(Data to examine begins)

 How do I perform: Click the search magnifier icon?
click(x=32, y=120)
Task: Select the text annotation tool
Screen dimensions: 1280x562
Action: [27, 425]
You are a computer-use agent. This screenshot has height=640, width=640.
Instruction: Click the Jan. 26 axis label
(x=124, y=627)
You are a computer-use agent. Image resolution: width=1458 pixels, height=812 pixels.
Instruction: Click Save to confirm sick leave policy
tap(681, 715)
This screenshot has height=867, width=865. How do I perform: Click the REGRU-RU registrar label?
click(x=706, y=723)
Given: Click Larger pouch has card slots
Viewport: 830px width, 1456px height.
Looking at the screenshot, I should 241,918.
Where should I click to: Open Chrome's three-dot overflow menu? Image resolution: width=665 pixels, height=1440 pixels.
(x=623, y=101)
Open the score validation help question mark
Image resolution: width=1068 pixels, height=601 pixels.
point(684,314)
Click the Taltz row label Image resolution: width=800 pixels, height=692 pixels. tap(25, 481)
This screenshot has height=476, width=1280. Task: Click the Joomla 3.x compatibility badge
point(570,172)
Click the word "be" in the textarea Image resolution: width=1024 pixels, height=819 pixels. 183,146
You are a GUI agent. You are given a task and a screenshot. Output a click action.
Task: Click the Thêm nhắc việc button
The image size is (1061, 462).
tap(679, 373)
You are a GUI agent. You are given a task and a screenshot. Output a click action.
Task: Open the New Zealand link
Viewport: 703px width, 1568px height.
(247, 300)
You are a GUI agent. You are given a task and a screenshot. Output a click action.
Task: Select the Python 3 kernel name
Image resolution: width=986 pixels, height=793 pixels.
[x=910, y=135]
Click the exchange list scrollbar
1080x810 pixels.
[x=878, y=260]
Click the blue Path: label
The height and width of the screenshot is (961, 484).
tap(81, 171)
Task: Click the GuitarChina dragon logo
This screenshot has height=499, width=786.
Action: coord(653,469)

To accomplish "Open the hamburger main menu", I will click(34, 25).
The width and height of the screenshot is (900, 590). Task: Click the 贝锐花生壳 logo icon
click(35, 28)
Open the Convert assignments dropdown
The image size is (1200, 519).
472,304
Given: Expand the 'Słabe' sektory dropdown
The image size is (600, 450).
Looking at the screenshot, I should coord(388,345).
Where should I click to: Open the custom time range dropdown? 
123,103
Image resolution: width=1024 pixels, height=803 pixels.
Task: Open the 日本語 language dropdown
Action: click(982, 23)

(Data to examine ends)

▸ **Task goal**
Each line above, from the one that contains "The image size is (1200, 519)." to the last line of the records, should be repeated exactly. Leave out all others.

▸ **Result of the task**
The image size is (1200, 519).
472,304
Given: Expand the 'Słabe' sektory dropdown
The image size is (600, 450).
Looking at the screenshot, I should coord(388,345).
Where should I click to: Open the custom time range dropdown? 
123,103
Image resolution: width=1024 pixels, height=803 pixels.
Task: Open the 日本語 language dropdown
Action: click(982, 23)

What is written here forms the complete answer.